All Photos: Wendy Goodfriend
You really need a mandoline or V-slicer in order to make this salad; otherwise it’s difficult to get the veggies paper-thin. What you are rewarded with is a fresh, crunchy, and very colorful salad that is perfect for the season. It’s an ideal counterpoint to all the rich, hearty fare common this time of year (as much as I adore the comforting, starch-heavy classic dishes always present on the Thanksgiving table).

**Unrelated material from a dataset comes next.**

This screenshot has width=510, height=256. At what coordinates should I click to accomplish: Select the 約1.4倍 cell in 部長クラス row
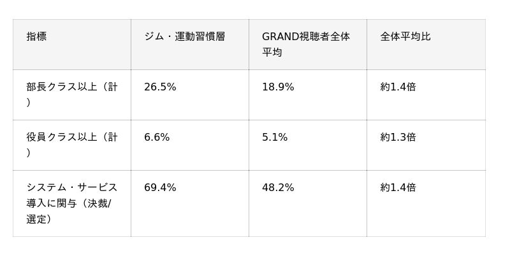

With a citrusy dressing and a sprinkle of toasted nuts and salty cheese, this salad is a lovely addition to any holiday table, either as a first course or even as a last course after the main meal and prior to dessert. It also makes a great lunch, especially when served alongside some rotisserie chicken or topped with cheese or a poached egg.
Feel free to mix it up by adding or swapping out different winter veggies like butternut squash, fennel, or turnips. Leave out the cheese for a vegan version. Or double it for a crowd! Crunch crunch crunch!

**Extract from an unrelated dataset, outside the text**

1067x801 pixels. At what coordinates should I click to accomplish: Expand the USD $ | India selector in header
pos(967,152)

Recipe: Shaved Carrot, Beet, and Celery Root Salad with Pistachios and Ricotta Salata
Makes 6 servings
- 1/4 cup orange juice
- 2 tbsp fresh lemon juice
- 4 tbsp light olive oil
- Kosher salt and freshly ground pepper
- 1 small celery root, peeled and halved lengthwise
- 1 carrot, peeled
- 2 radishes, trimmed
- 1–2 medium golden beets, peeled
- 3 small baby red beets (or 1 medium-large), peeled
- 1/4 cup (loosely packed) fresh flat-leaf Italian parsley
- 1/4 cup pistachios or sliced, toasted almonds or pepitas (optional)
- Ricotta salata, parmesan, or pecorino for shaving (optional)
- In a bowl, whisk together the orange and lemon juices with a pinch of salt and a few grinds of pepper. Add the oil and whisk to combine. Set aside.
- Using a mandoline or V-slicer, slice the celery root, carrot, radishes, and beets very thinly. Place all the veggies except the red beets into a large bowl. Put the red beets in a small separate bowl.
- Sprinkle the veggies in the large bowl with the parsley, then drizzle with a few tablespoons of vinaigrette and toss to combine.
- Drizzle the red beets with a little vinaigrette and toss. Arrange the red beets on a platter and top with the remaining veggies.
- Sprinkle with the nuts and cheese shavings, if using, and serve.